Yup. It should be obvious that any page cache scan based algorithm
will change based on changing page cache residency.

> For example, see how
> seek hole/data presents reads of unwritten ranges as data [1]. The same
> thing isn't observable for holes because iomap doesn't check the mapping
> in that case, but underlying iop state is the same and that is what this
> code is looking at.

Well, yes.  That's the fundamental, underlying issue that this
patchset is addressing for the write() operation: that the page
cache contents and the underlying filesystem extent map are not
guaranteed to be coherent and can be changed independently of each
other.

The whole problem with looking exclusively at filesystem level
extent state (and hence FIEMAP) is that the extent state doesn't
tell us whether the is uncommitted data over the range of the extent
in the page cache.  The filesystem extent state and page cache data
*can't be coherent* in a writeback caching environment. This is the
fundamental difference between what the filesystem extent map tells
us (FIEMAP) and what querying the page cache tells us
(SEEK_DATA/SEEK_HOLE).

This is also the underlying problem with iomap_truncate_page() - it
fails to query the page cache for data over unwritten extents, so
fails to zero the post-EOF part of dirty folios over unwritten
extents and so it all goes wrong...

> The filtering being done here means we essentially only care about dirty
> pages backed by delalloc blocks. That means if you get here with a dirty
> page and the portion of the page affected by this failed write is
> uptodate, this won't punch an underlying delalloc block even though
> nothing else may have written to it in the meantime.

Hmmm. IOMAP_F_NEW implies that the newly allocated delalloc iomap
will not span ranges that have pre-existing *dirty* data in the
page cache. Those *must* already have (del)allocated extents, hence
the iomap for the newly allocated delalloc extent will always end
before pre-existing dirty data in the page cache starts.

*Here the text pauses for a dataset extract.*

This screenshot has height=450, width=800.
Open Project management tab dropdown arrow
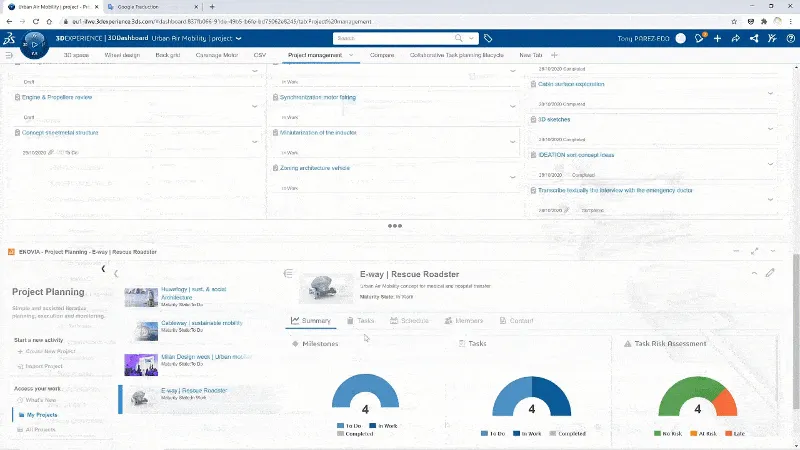pyautogui.click(x=350, y=55)
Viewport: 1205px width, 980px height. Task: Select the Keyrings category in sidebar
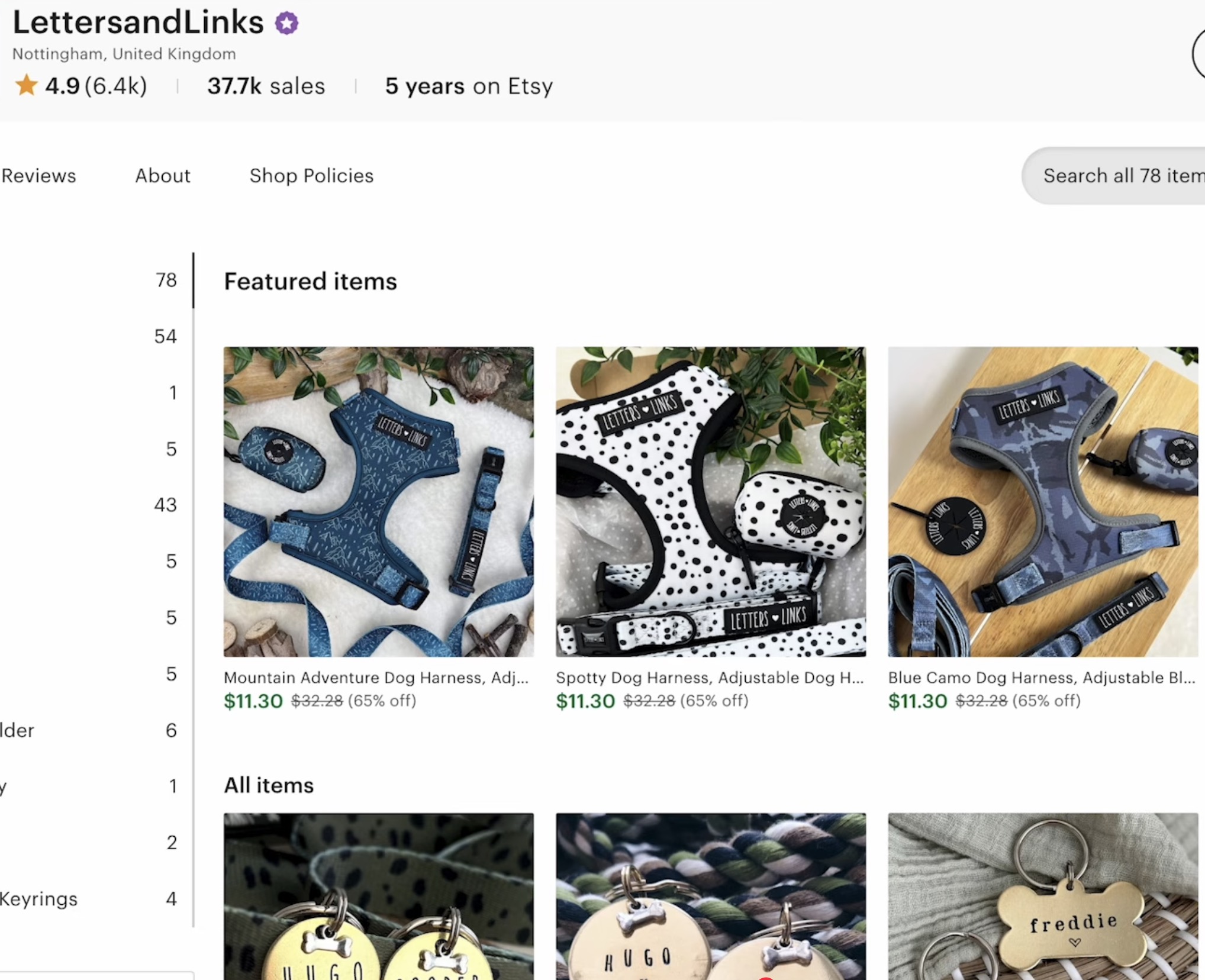(x=39, y=899)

Hence the seek scan range over an IOMAP_F_NEW IOMAP_DELALLOC map
precludes stepping into ranges that have pre-existing cached dirty
data.

We also can't get a racing write() to the same range right now
because this is all under IOLOCK_EXCL, hence we only ever see dirty
folios as a result of race with page faults. page faults zero the
entire folio they insert into the page cache and
iomap_folio_mkwrite_iter() asserts that the entire folio is marked
up to date. Hence if we find a dirty folio outside the range the
write() dirtied, we are guaranteed that the entire dirty folio is up
to date....

Yes, there can be pre-existing *clean* folios (and clean partially
up to date folios) in the page cache, but we won't have dirty
partially up to date pages in the middle of the range we are
scanning. Hence we only need to care about the edge cases (folios
that overlap start and ends). We skip the partially written start
block, and we always punch up to the end block if it is different
from the last block we punched up to. If the end of the data spans
into a dirty folio, we know that dirty range is up to date because
the seek scan only returns ranges that are up to date. Hence we
don't punch those partial blocks out....

Regardless, let's assume we have a racing write that has partially
updated and dirtied a folio (because we've moved to
XFS_IOLOCK_SHARED locking for writes). This case is already handled
by the mapping_seek_hole_data() based iteration.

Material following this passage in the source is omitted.